An informal engagement party for a dear friend of mine. There are lots of familiar faces in the room…mid-career creative professionals ends up traveling in a tight circle in Gotham. It is not surprising when my darling friend ended up with someone I am connected to in this social web.
A couple of hours of casual conversation with friendly strangers who I am connected with professionally and socially left me with an overwhelming sense of sadness. By all calculations these people are my peers. Yet I feel entirely alien from them.

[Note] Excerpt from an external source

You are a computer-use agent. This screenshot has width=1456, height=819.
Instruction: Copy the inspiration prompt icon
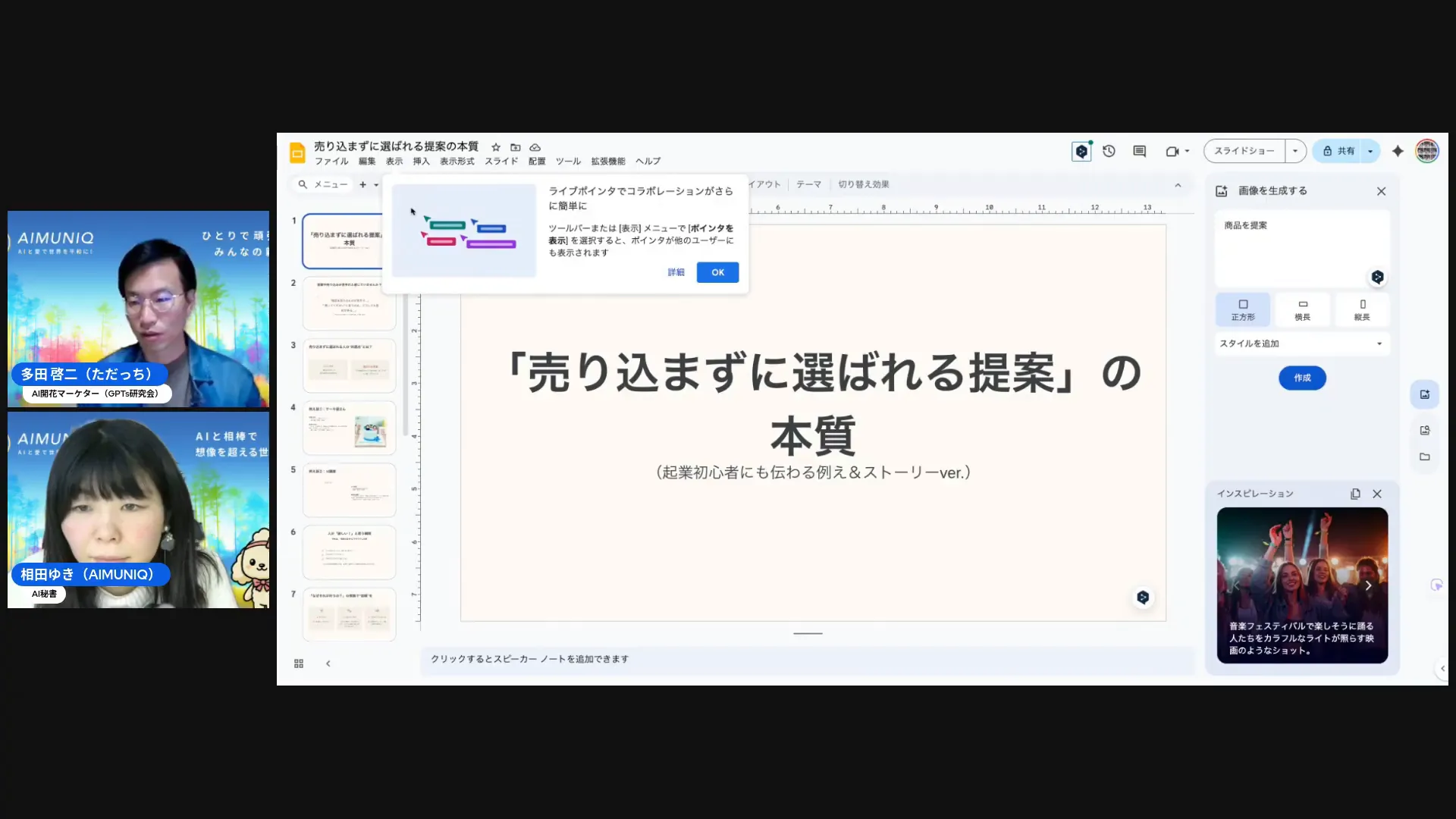click(1354, 494)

As a traveler, you get this question all the time, aren’t you afraid? They look impressed and incredulous when you say, “No, I’m not scared.” With the completion of The Mongol Rally, the perception of you is even more exaggerated. Not only are you a traveler of exotic lands, you are an adventurer, a modern day conquer. You and your life style moves further and further out into the realm of fantasy.

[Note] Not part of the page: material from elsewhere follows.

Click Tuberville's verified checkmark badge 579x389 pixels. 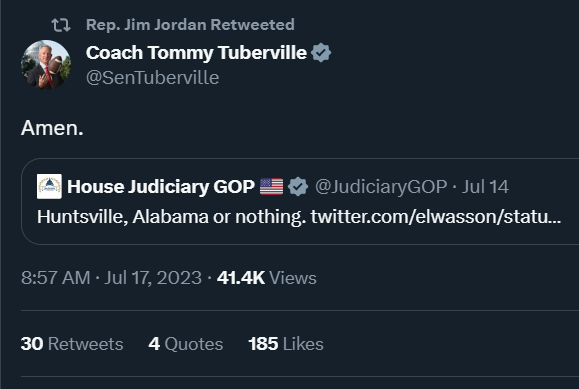(x=321, y=52)
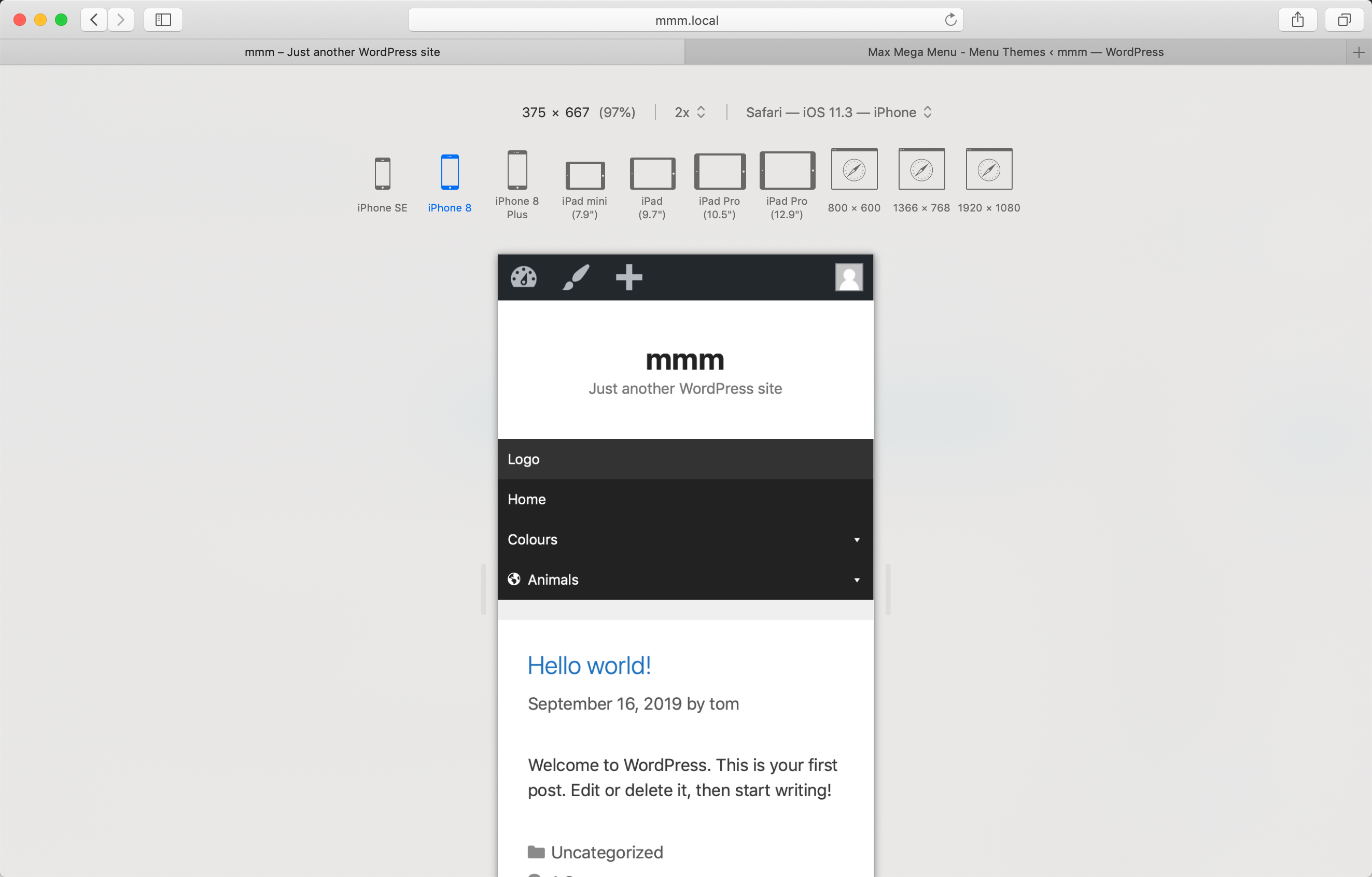Open the 2x pixel ratio dropdown
Image resolution: width=1372 pixels, height=877 pixels.
coord(690,112)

I feel like both a pioneer and a refugee.
Standing in a room full of people knowing that they are not your kin folk makes the heart ache a little. You fleet from the party because you’ve exhausted your quota of small talk. You stand back and you watch your friends make choices, safe and known vs everything else. Was there ever such clear moments when you made your choice? These moments are never as definitive, as clear or as loudly as we would like them to be. It’s never one single choice but a series of them, one after another. You keep on choosing. Then all of sudden, the inner circle of those who understand you and lights you up from the inside is tiny. But maybe that is okay.
On the train ride home, I wonder to myself, what would I want for my children? Would I want them to choose the safe, known and never feel out of place in the crowd of their peers? Or would I want them to chase the dream of pirates, nomads, adventures and explorers and know there will be only a few who will understand the heart of their heart and the depths of what they experience?
I honestly couldn’t say. I only know the choice I’ve made.